(Records taken from a collection)
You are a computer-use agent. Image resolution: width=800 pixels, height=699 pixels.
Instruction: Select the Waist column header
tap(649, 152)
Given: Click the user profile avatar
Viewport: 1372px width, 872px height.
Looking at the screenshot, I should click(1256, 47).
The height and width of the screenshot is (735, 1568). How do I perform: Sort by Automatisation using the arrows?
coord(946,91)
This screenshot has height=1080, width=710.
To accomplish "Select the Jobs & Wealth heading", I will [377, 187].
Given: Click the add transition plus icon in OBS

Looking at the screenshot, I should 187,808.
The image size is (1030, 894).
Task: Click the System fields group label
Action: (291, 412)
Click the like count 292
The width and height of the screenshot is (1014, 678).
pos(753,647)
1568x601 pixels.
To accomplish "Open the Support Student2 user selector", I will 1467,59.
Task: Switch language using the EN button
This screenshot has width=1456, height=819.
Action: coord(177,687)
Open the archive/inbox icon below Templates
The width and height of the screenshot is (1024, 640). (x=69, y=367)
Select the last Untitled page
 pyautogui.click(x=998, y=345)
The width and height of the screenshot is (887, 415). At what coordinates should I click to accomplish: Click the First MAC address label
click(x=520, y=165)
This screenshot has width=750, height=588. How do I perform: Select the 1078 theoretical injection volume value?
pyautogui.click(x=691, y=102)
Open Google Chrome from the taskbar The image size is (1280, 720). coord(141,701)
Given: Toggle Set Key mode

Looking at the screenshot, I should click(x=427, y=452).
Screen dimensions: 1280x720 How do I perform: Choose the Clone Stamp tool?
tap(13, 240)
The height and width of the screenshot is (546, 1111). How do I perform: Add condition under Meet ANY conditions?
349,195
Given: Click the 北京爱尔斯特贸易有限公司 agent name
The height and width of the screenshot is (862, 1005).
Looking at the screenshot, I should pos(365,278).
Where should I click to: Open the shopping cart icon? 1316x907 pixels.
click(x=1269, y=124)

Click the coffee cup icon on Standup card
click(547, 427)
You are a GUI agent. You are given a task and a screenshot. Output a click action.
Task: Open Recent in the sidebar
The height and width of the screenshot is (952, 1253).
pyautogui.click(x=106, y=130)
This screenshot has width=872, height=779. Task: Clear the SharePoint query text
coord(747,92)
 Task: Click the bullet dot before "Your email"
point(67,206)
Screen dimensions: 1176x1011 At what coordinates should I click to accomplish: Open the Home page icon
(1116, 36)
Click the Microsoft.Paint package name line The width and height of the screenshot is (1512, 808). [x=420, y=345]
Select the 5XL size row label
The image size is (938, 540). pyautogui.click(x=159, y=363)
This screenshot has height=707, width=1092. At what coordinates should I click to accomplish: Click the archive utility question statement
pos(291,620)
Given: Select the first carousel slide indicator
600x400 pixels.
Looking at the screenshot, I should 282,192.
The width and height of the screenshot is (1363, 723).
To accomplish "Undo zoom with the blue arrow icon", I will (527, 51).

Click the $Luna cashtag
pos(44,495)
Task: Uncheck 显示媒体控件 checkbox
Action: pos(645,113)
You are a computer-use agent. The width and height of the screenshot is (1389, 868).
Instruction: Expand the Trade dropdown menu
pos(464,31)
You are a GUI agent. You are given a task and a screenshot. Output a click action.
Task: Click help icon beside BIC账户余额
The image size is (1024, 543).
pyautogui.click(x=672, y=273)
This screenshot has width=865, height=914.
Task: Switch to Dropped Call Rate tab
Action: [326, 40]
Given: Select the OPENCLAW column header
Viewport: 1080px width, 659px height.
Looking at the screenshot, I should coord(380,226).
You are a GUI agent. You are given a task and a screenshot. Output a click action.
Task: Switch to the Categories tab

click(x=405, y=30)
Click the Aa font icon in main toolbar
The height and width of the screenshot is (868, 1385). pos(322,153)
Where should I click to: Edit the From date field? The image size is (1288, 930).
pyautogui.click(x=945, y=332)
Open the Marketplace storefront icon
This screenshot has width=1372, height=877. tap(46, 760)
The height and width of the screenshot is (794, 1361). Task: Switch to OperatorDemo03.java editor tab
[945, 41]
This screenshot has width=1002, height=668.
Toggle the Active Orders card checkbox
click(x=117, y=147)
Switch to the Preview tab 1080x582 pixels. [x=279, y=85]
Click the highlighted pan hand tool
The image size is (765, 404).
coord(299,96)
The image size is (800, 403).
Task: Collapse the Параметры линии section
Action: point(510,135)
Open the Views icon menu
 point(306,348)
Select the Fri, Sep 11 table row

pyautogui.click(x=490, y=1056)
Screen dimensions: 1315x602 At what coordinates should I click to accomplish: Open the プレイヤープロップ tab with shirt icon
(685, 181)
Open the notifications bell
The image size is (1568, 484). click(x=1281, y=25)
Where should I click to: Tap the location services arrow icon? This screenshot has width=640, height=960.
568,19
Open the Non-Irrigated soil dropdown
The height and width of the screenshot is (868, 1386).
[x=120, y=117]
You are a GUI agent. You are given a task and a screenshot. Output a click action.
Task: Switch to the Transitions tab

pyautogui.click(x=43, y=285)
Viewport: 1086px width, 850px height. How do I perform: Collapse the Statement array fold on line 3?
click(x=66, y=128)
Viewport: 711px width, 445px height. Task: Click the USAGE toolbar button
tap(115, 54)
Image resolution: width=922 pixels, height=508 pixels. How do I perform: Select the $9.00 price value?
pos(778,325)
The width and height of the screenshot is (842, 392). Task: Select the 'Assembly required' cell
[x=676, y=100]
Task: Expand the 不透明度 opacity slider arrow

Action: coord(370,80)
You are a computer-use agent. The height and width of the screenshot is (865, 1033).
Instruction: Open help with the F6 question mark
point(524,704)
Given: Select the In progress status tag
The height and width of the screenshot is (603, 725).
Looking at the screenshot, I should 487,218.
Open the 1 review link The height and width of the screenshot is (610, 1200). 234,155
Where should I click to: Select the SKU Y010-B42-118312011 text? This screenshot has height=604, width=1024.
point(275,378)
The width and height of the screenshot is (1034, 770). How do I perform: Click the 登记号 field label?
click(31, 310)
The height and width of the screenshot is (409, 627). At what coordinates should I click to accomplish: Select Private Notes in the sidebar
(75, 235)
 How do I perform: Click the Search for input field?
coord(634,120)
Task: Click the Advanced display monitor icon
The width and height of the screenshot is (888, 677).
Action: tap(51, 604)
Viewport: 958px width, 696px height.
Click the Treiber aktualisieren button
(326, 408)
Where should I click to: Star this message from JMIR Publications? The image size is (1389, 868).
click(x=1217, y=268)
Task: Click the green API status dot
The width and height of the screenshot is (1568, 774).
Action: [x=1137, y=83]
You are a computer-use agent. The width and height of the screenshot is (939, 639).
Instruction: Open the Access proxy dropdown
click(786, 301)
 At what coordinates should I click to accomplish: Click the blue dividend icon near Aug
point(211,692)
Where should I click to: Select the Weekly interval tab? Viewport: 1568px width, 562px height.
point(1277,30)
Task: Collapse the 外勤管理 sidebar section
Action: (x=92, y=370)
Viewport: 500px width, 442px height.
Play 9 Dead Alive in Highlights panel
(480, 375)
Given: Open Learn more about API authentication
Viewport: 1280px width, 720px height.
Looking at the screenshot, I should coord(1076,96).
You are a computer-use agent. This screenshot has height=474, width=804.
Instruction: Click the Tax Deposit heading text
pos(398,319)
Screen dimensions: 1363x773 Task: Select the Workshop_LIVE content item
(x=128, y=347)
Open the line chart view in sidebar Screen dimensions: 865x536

> **Task directions**:
Reproduce every item above word for word, leaving none out.

> **Finished task**:
You are a computer-use agent. Image resolution: width=800 pixels, height=699 pixels.
Instruction: Select the Waist column header
tap(649, 152)
Given: Click the user profile avatar
Viewport: 1372px width, 872px height.
Looking at the screenshot, I should click(1256, 47).
The height and width of the screenshot is (735, 1568). How do I perform: Sort by Automatisation using the arrows?
coord(946,91)
This screenshot has height=1080, width=710.
To accomplish "Select the Jobs & Wealth heading", I will [377, 187].
Given: Click the add transition plus icon in OBS

Looking at the screenshot, I should 187,808.
The image size is (1030, 894).
Task: Click the System fields group label
Action: (291, 412)
Click the like count 292
The width and height of the screenshot is (1014, 678).
pos(753,647)
1568x601 pixels.
To accomplish "Open the Support Student2 user selector", I will 1467,59.
Task: Switch language using the EN button
This screenshot has width=1456, height=819.
Action: coord(177,687)
Open the archive/inbox icon below Templates
The width and height of the screenshot is (1024, 640). (x=69, y=367)
Select the last Untitled page
 pyautogui.click(x=998, y=345)
The width and height of the screenshot is (887, 415). At what coordinates should I click to accomplish: Click the First MAC address label
click(x=520, y=165)
This screenshot has width=750, height=588. How do I perform: Select the 1078 theoretical injection volume value?
pyautogui.click(x=691, y=102)
Open Google Chrome from the taskbar The image size is (1280, 720). coord(141,701)
Given: Toggle Set Key mode

Looking at the screenshot, I should click(x=427, y=452).
Screen dimensions: 1280x720 How do I perform: Choose the Clone Stamp tool?
tap(13, 240)
The height and width of the screenshot is (546, 1111). How do I perform: Add condition under Meet ANY conditions?
349,195
Given: Click the 北京爱尔斯特贸易有限公司 agent name
The height and width of the screenshot is (862, 1005).
Looking at the screenshot, I should pos(365,278).
Where should I click to: Open the shopping cart icon? 1316x907 pixels.
click(x=1269, y=124)

Click the coffee cup icon on Standup card
click(547, 427)
You are a GUI agent. You are given a task and a screenshot. Output a click action.
Task: Open Recent in the sidebar
The height and width of the screenshot is (952, 1253).
pyautogui.click(x=106, y=130)
This screenshot has width=872, height=779. Task: Clear the SharePoint query text
coord(747,92)
 Task: Click the bullet dot before "Your email"
point(67,206)
Screen dimensions: 1176x1011 At what coordinates should I click to accomplish: Open the Home page icon
(1116, 36)
Click the Microsoft.Paint package name line The width and height of the screenshot is (1512, 808). [x=420, y=345]
Select the 5XL size row label
The image size is (938, 540). pyautogui.click(x=159, y=363)
This screenshot has height=707, width=1092. At what coordinates should I click to accomplish: Click the archive utility question statement
pos(291,620)
Given: Select the first carousel slide indicator
600x400 pixels.
Looking at the screenshot, I should 282,192.
The width and height of the screenshot is (1363, 723).
To accomplish "Undo zoom with the blue arrow icon", I will (527, 51).

Click the $Luna cashtag
pos(44,495)
Task: Uncheck 显示媒体控件 checkbox
Action: pos(645,113)
You are a computer-use agent. The width and height of the screenshot is (1389, 868).
Instruction: Expand the Trade dropdown menu
pos(464,31)
You are a GUI agent. You are given a task and a screenshot. Output a click action.
Task: Click help icon beside BIC账户余额
The image size is (1024, 543).
pyautogui.click(x=672, y=273)
This screenshot has width=865, height=914.
Task: Switch to Dropped Call Rate tab
Action: [326, 40]
Given: Select the OPENCLAW column header
Viewport: 1080px width, 659px height.
Looking at the screenshot, I should coord(380,226).
You are a GUI agent. You are given a task and a screenshot. Output a click action.
Task: Switch to the Categories tab

click(x=405, y=30)
Click the Aa font icon in main toolbar
The height and width of the screenshot is (868, 1385). pos(322,153)
Where should I click to: Edit the From date field? The image size is (1288, 930).
pyautogui.click(x=945, y=332)
Open the Marketplace storefront icon
This screenshot has width=1372, height=877. tap(46, 760)
The height and width of the screenshot is (794, 1361). Task: Switch to OperatorDemo03.java editor tab
[945, 41]
This screenshot has width=1002, height=668.
Toggle the Active Orders card checkbox
click(x=117, y=147)
Switch to the Preview tab 1080x582 pixels. [x=279, y=85]
Click the highlighted pan hand tool
The image size is (765, 404).
coord(299,96)
The image size is (800, 403).
Task: Collapse the Параметры линии section
Action: point(510,135)
Open the Views icon menu
 point(306,348)
Select the Fri, Sep 11 table row

pyautogui.click(x=490, y=1056)
Screen dimensions: 1315x602 At what coordinates should I click to accomplish: Open the プレイヤープロップ tab with shirt icon
(685, 181)
Open the notifications bell
The image size is (1568, 484). click(x=1281, y=25)
Where should I click to: Tap the location services arrow icon? This screenshot has width=640, height=960.
568,19
Open the Non-Irrigated soil dropdown
The height and width of the screenshot is (868, 1386).
[x=120, y=117]
You are a GUI agent. You are given a task and a screenshot. Output a click action.
Task: Switch to the Transitions tab

pyautogui.click(x=43, y=285)
Viewport: 1086px width, 850px height. How do I perform: Collapse the Statement array fold on line 3?
click(x=66, y=128)
Viewport: 711px width, 445px height. Task: Click the USAGE toolbar button
tap(115, 54)
Image resolution: width=922 pixels, height=508 pixels. How do I perform: Select the $9.00 price value?
pos(778,325)
The width and height of the screenshot is (842, 392). Task: Select the 'Assembly required' cell
[x=676, y=100]
Task: Expand the 不透明度 opacity slider arrow

Action: coord(370,80)
You are a computer-use agent. The height and width of the screenshot is (865, 1033).
Instruction: Open help with the F6 question mark
point(524,704)
Given: Select the In progress status tag
The height and width of the screenshot is (603, 725).
Looking at the screenshot, I should 487,218.
Open the 1 review link The height and width of the screenshot is (610, 1200). 234,155
Where should I click to: Select the SKU Y010-B42-118312011 text? This screenshot has height=604, width=1024.
point(275,378)
The width and height of the screenshot is (1034, 770). How do I perform: Click the 登记号 field label?
click(31, 310)
The height and width of the screenshot is (409, 627). At what coordinates should I click to accomplish: Select Private Notes in the sidebar
(75, 235)
 How do I perform: Click the Search for input field?
coord(634,120)
Task: Click the Advanced display monitor icon
The width and height of the screenshot is (888, 677).
Action: tap(51, 604)
Viewport: 958px width, 696px height.
Click the Treiber aktualisieren button
(326, 408)
Where should I click to: Star this message from JMIR Publications? The image size is (1389, 868).
click(x=1217, y=268)
Task: Click the green API status dot
The width and height of the screenshot is (1568, 774).
Action: [x=1137, y=83]
You are a computer-use agent. The width and height of the screenshot is (939, 639).
Instruction: Open the Access proxy dropdown
click(786, 301)
 At what coordinates should I click to accomplish: Click the blue dividend icon near Aug
point(211,692)
Where should I click to: Select the Weekly interval tab? Viewport: 1568px width, 562px height.
point(1277,30)
Task: Collapse the 外勤管理 sidebar section
Action: (x=92, y=370)
Viewport: 500px width, 442px height.
Play 9 Dead Alive in Highlights panel
(480, 375)
Given: Open Learn more about API authentication
Viewport: 1280px width, 720px height.
Looking at the screenshot, I should coord(1076,96).
You are a computer-use agent. This screenshot has height=474, width=804.
Instruction: Click the Tax Deposit heading text
pos(398,319)
Screen dimensions: 1363x773 Task: Select the Workshop_LIVE content item
(x=128, y=347)
Open the line chart view in sidebar Screen dimensions: 865x536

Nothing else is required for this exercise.